◆ Activity: Among the entries below, only the lines from the one with "You are a computer-use agent." through the one with "Task: Click the C:\Python27\DLLs" are wanted, reproduced exactly. Pictures are not wanted.

◆ Records from a data collection:
========
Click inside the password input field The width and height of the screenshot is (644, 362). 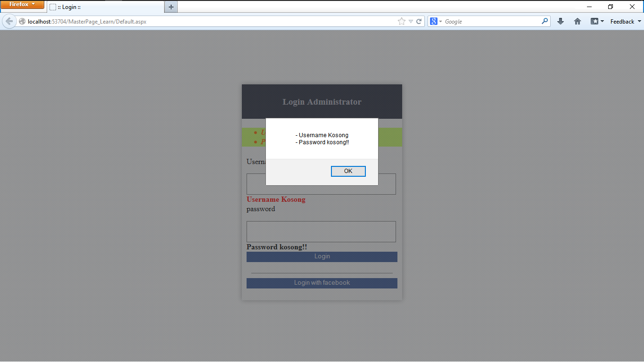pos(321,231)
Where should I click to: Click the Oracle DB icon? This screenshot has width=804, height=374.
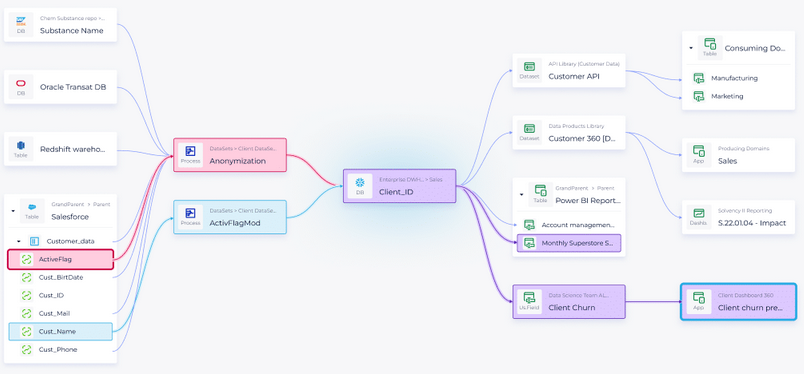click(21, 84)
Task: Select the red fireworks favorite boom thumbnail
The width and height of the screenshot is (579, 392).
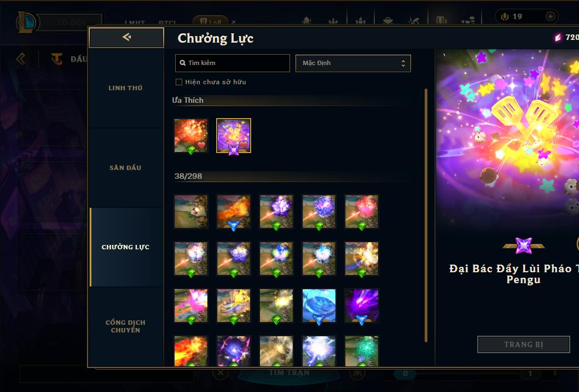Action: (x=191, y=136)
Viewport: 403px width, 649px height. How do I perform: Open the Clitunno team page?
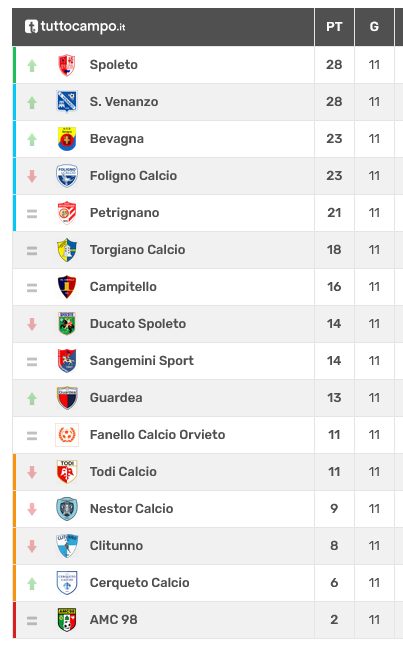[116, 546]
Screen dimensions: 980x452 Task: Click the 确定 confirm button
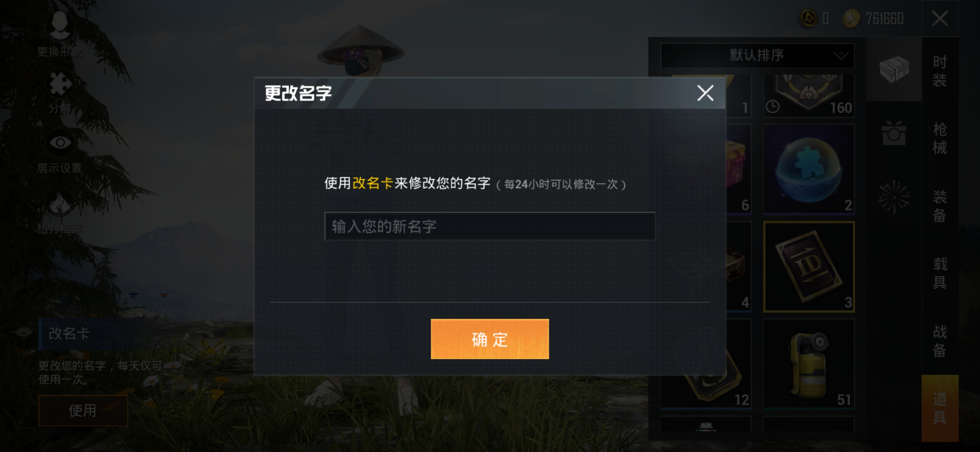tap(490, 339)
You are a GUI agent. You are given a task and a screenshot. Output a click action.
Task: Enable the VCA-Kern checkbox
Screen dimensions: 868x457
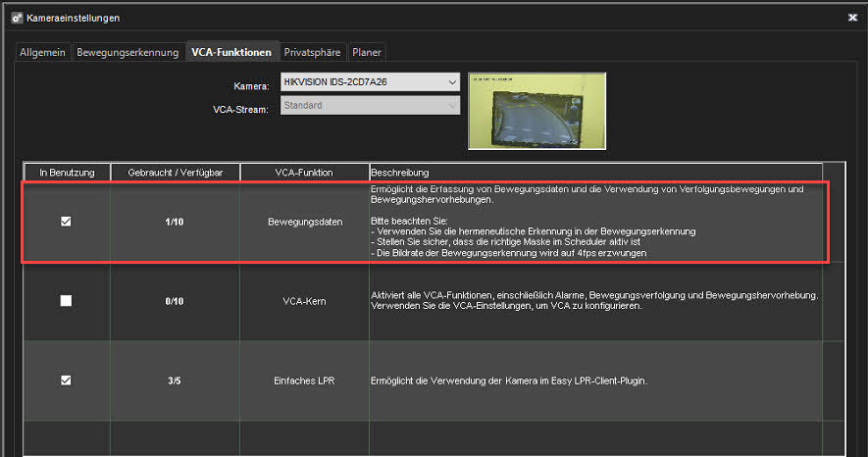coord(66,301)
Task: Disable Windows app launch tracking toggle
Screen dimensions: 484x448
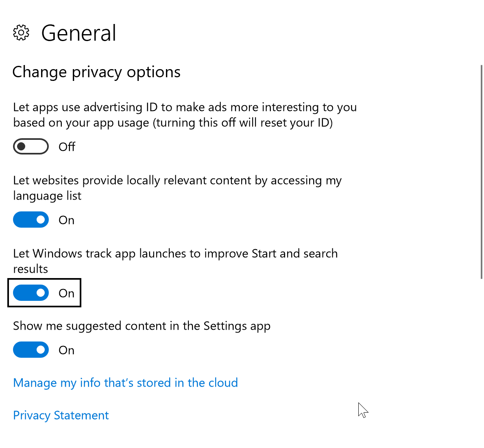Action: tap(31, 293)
========
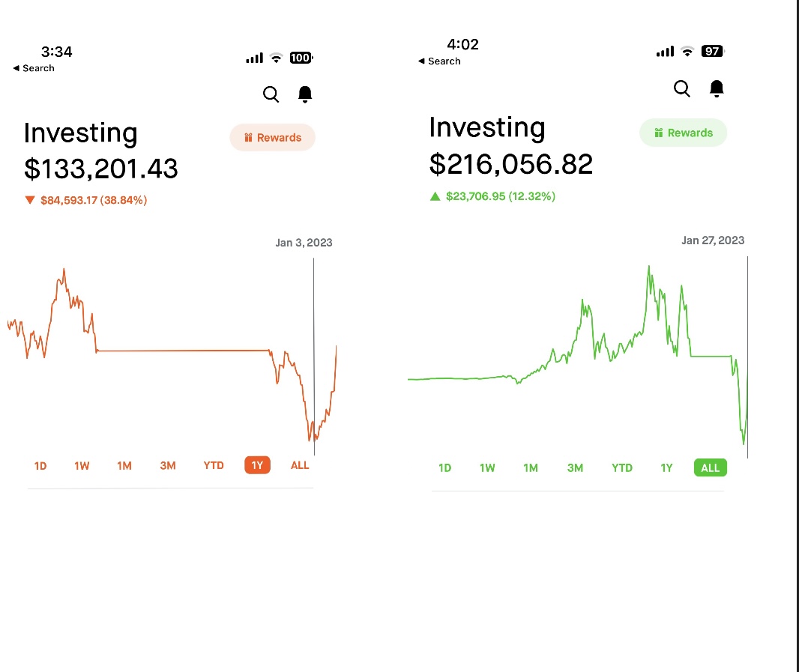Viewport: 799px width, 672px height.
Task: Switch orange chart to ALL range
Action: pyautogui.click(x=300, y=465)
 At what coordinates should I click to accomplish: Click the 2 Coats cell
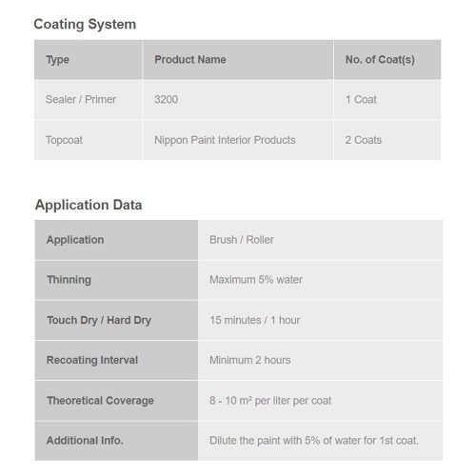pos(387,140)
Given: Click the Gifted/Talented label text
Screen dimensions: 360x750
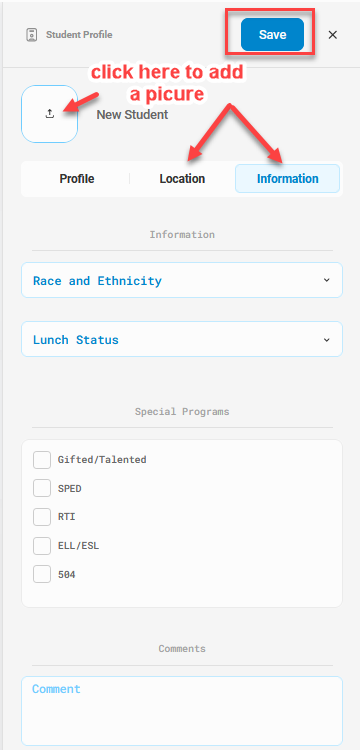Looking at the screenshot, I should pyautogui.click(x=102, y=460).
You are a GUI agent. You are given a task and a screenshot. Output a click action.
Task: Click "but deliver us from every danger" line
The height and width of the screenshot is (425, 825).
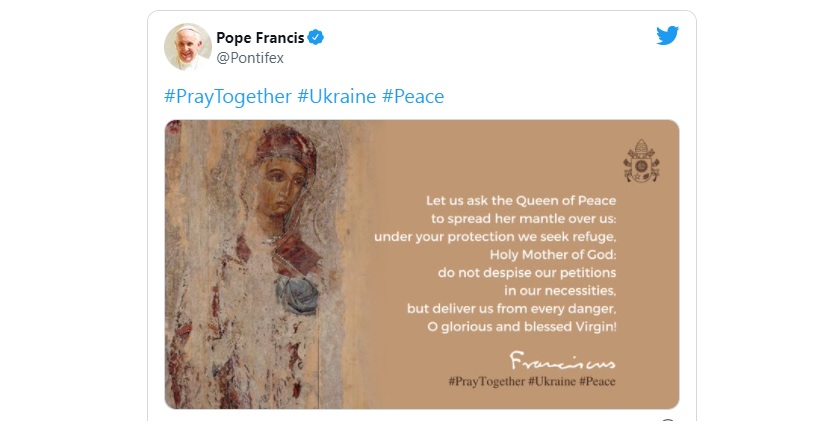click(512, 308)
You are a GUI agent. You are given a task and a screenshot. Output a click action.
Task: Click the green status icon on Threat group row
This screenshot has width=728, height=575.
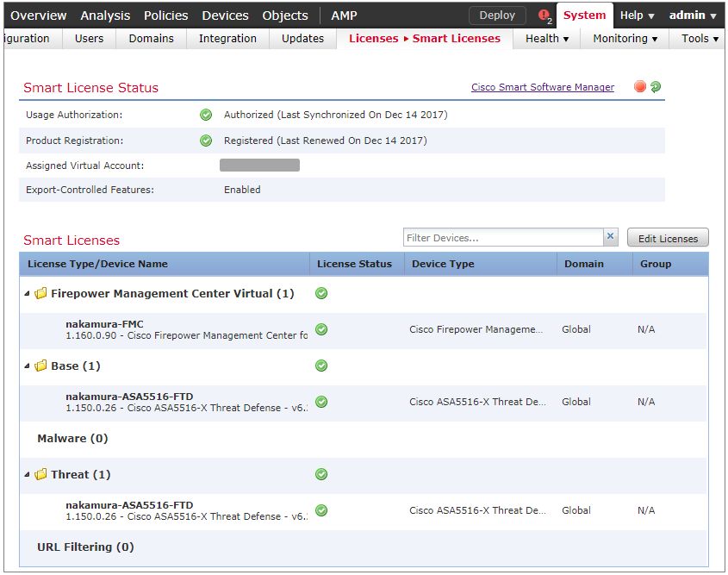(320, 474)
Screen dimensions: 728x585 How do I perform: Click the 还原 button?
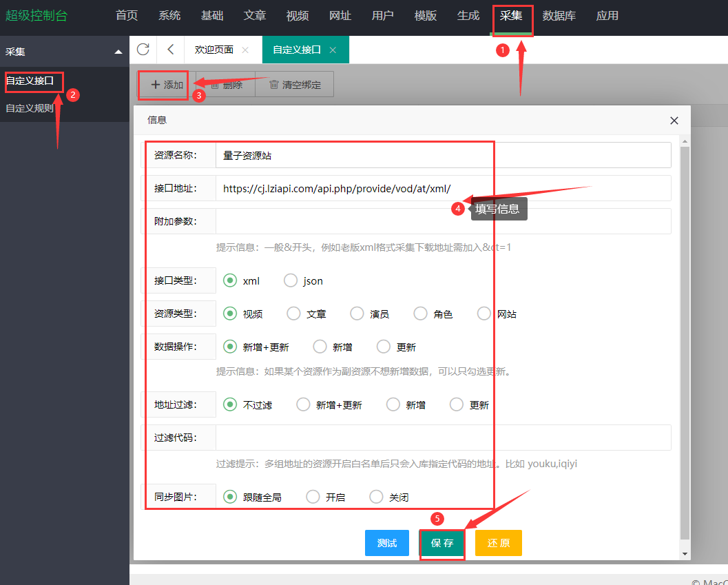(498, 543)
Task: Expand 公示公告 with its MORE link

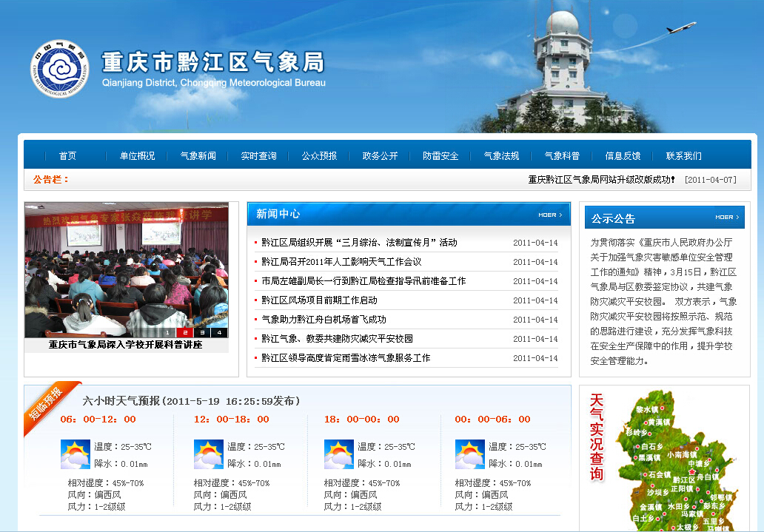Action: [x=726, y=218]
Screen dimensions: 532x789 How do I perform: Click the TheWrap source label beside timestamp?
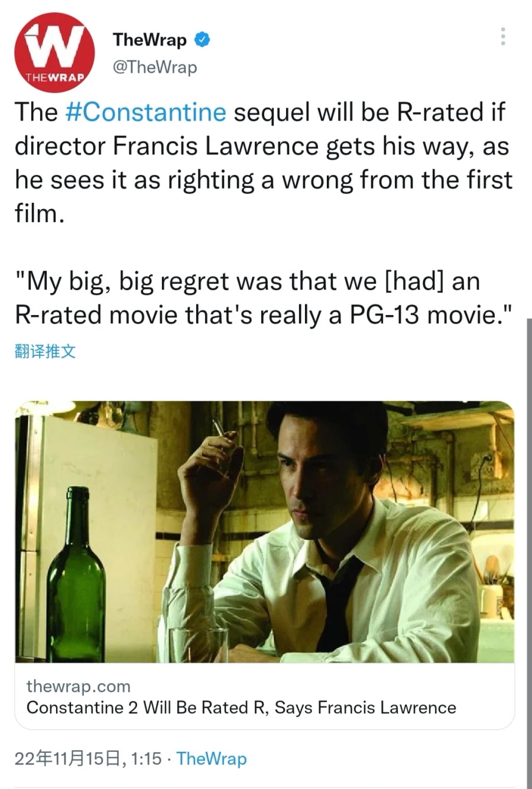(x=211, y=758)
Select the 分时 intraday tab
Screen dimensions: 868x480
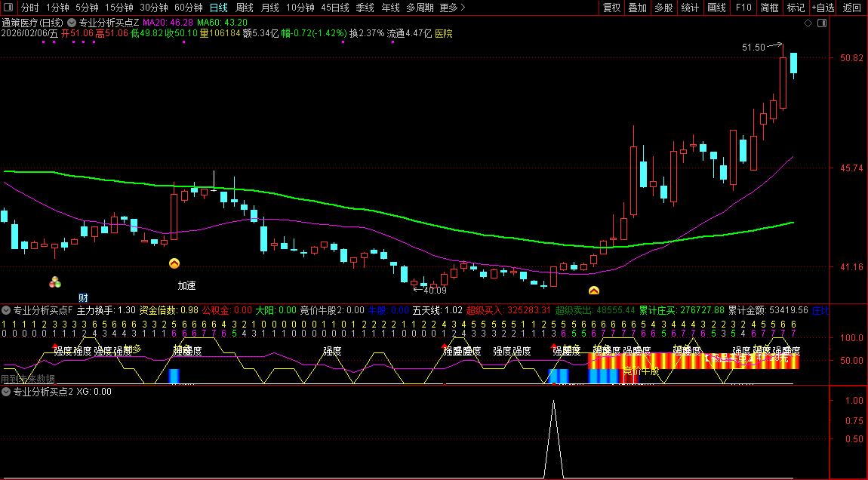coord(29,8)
========
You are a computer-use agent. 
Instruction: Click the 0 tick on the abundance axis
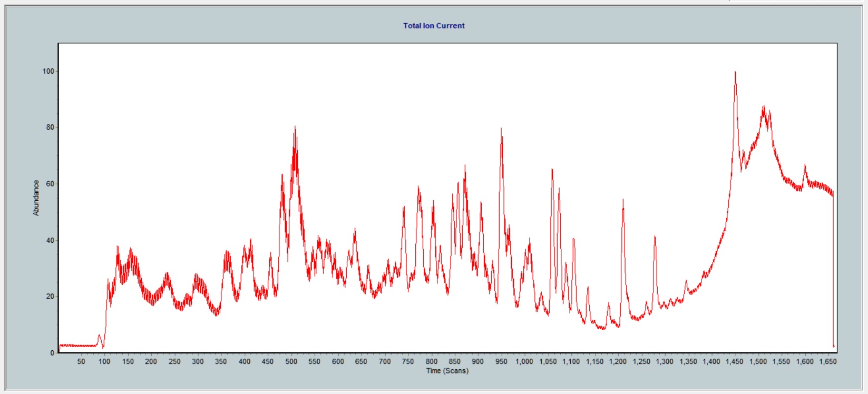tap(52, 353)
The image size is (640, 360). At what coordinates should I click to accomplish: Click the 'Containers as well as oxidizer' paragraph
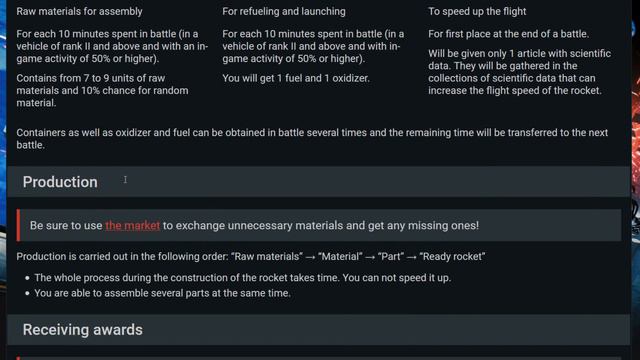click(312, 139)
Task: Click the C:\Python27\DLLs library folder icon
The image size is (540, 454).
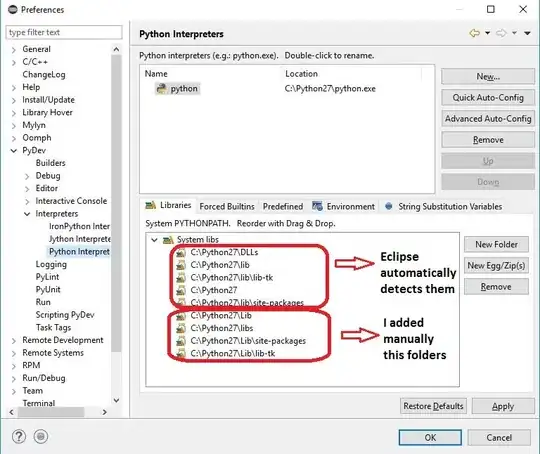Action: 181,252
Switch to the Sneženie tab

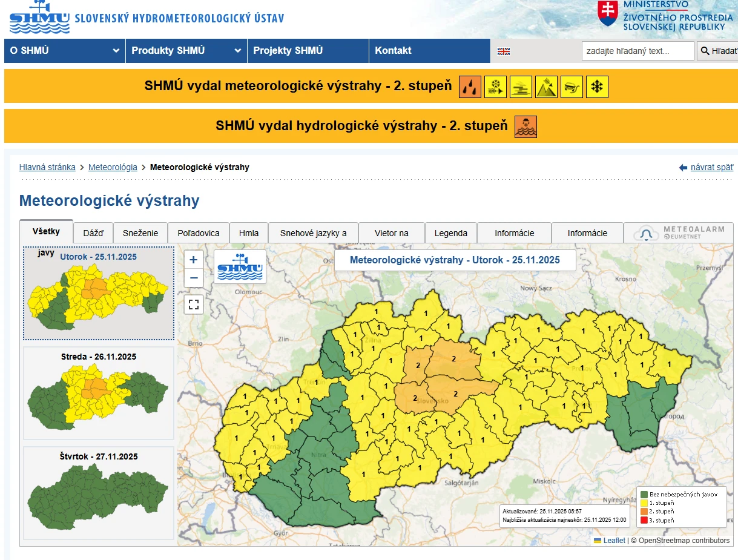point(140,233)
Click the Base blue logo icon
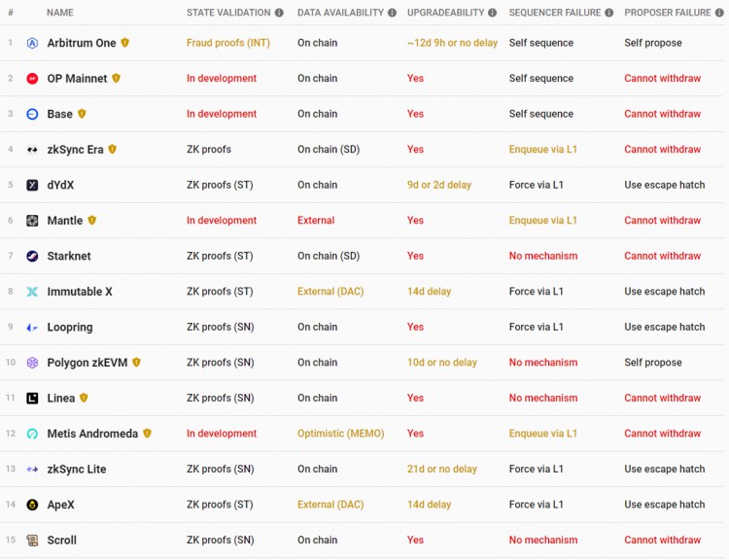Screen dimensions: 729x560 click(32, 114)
========
◆ Answer space:
You are a computer-use agent. 
Instruction: Click the 0 tick on the abundance axis
tap(52, 353)
The image size is (640, 360). At what coordinates should I click to accomplish: Click the 'Containers as well as oxidizer' paragraph
click(312, 139)
Task: Click the C:\Python27\DLLs library folder icon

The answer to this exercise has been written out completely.